What is the number of lines in the data that hold the string "computer"? Reply with that number only.

[Provided information]
-.-.-
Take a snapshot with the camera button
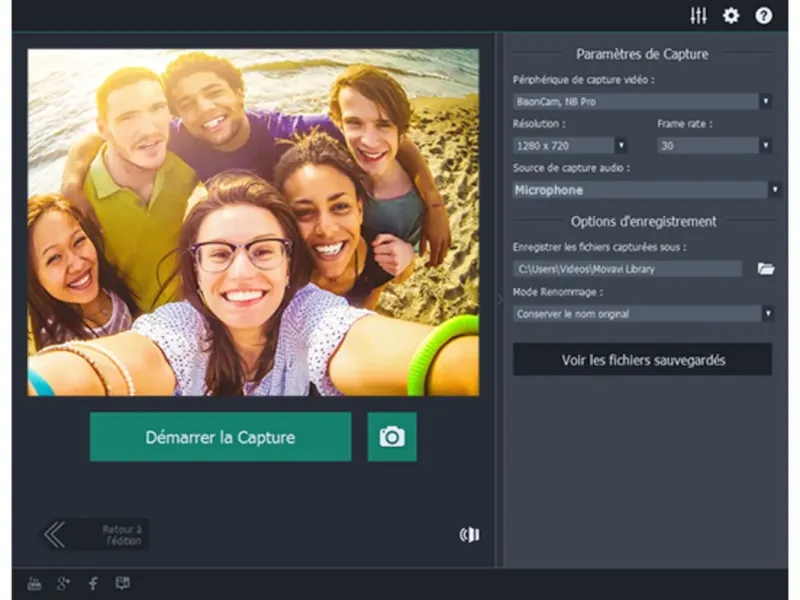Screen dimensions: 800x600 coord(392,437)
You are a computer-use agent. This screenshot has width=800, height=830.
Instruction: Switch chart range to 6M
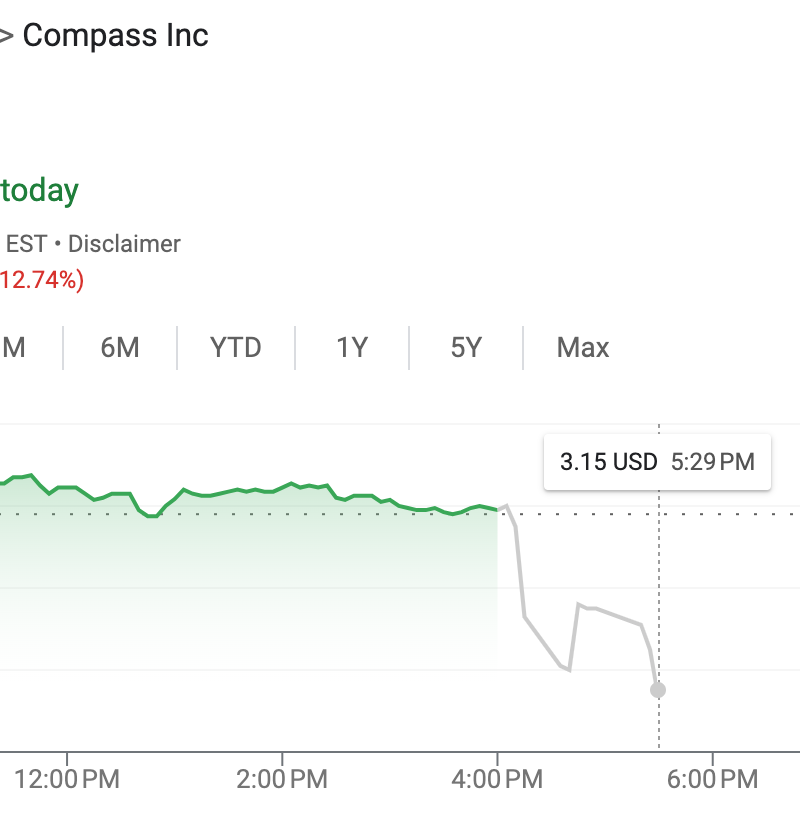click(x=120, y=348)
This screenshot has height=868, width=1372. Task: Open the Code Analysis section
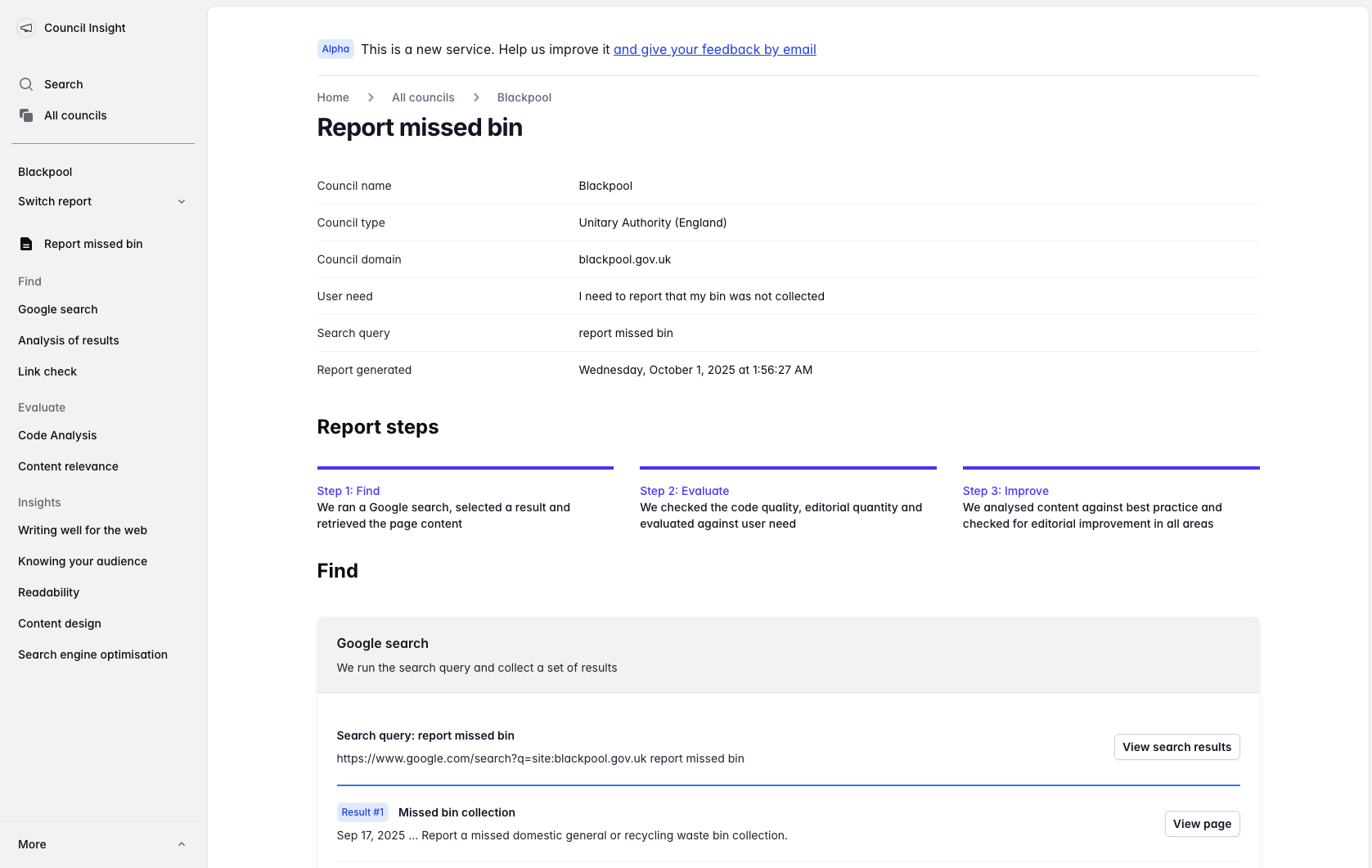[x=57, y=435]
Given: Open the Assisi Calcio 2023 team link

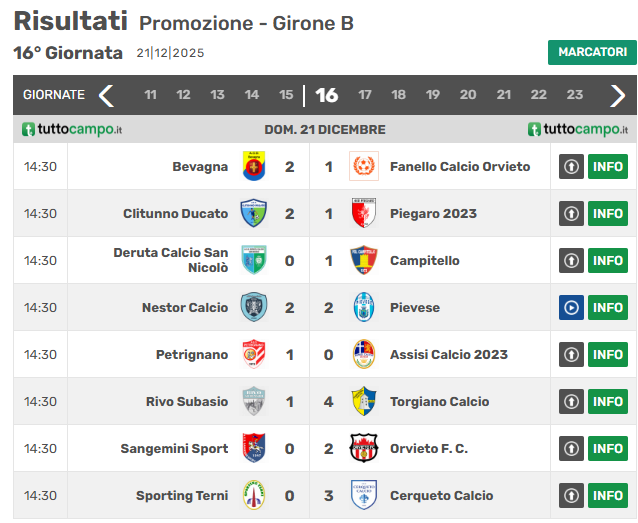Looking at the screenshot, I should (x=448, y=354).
-.-.-
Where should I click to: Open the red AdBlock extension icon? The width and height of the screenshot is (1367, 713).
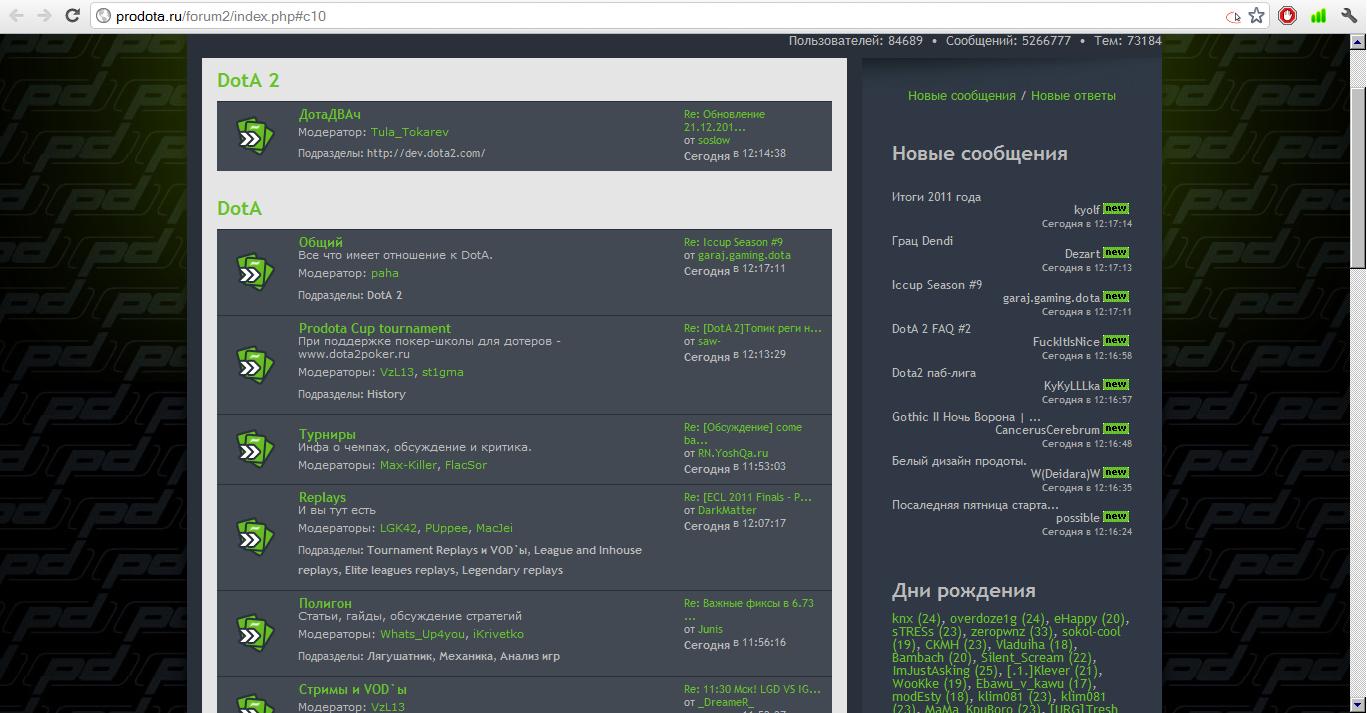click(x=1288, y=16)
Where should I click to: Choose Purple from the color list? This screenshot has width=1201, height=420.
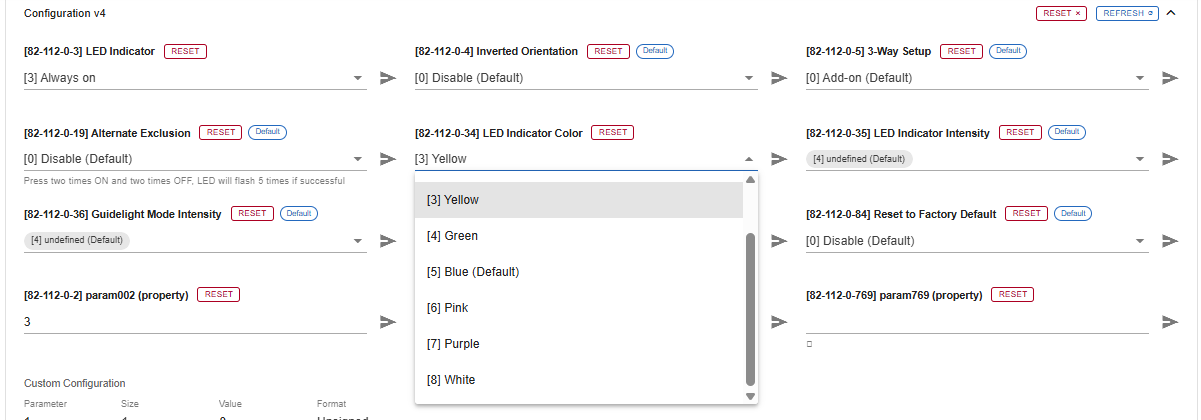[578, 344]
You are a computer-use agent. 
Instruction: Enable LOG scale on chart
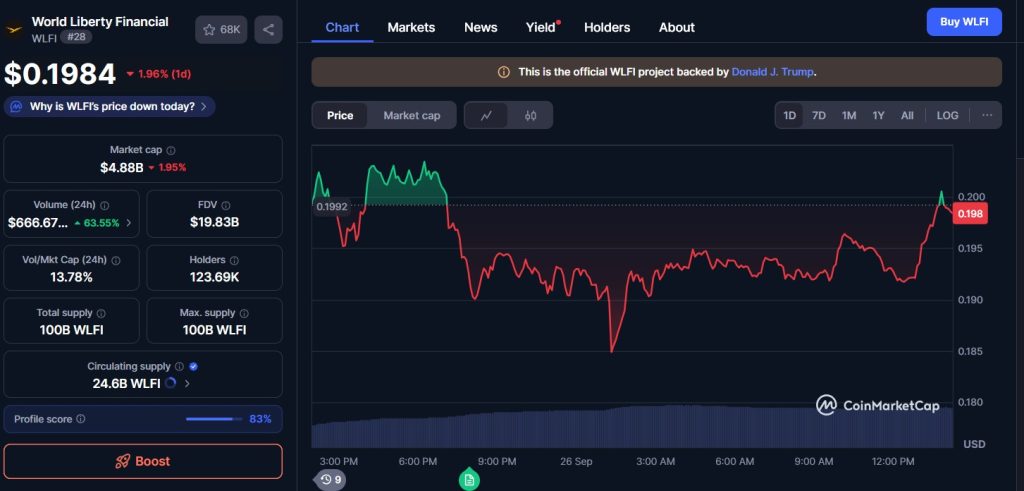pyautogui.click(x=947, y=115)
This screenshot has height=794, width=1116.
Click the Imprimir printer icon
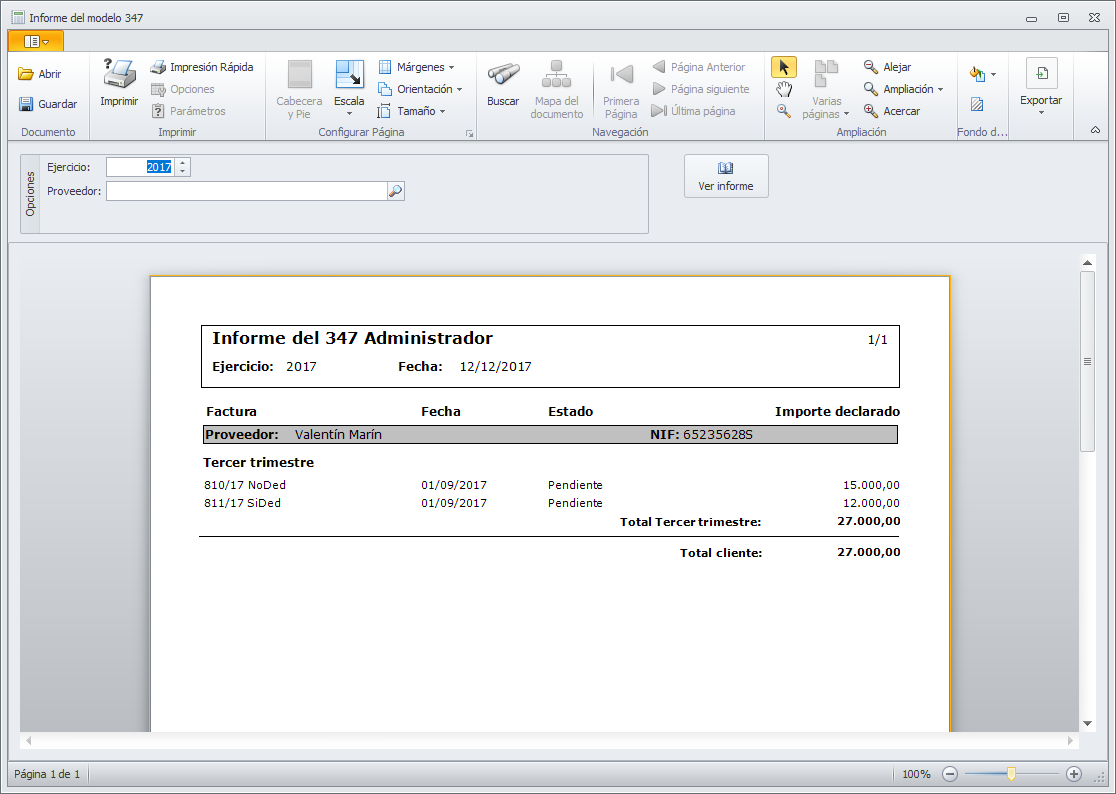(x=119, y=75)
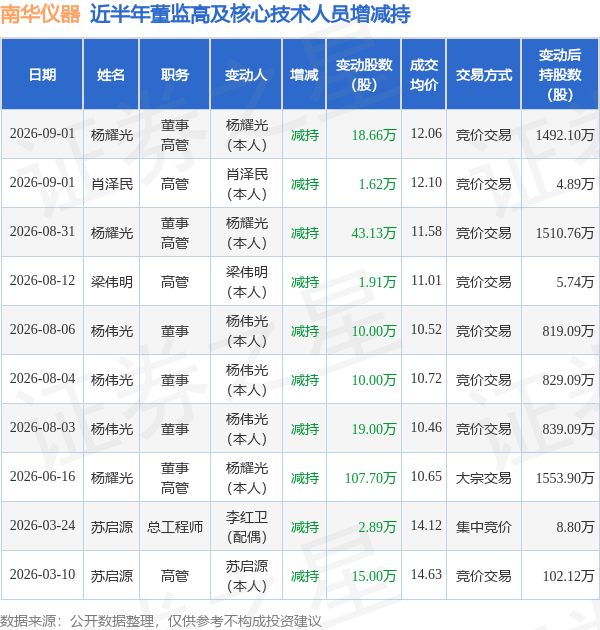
-.-.-
[Output for this task] 2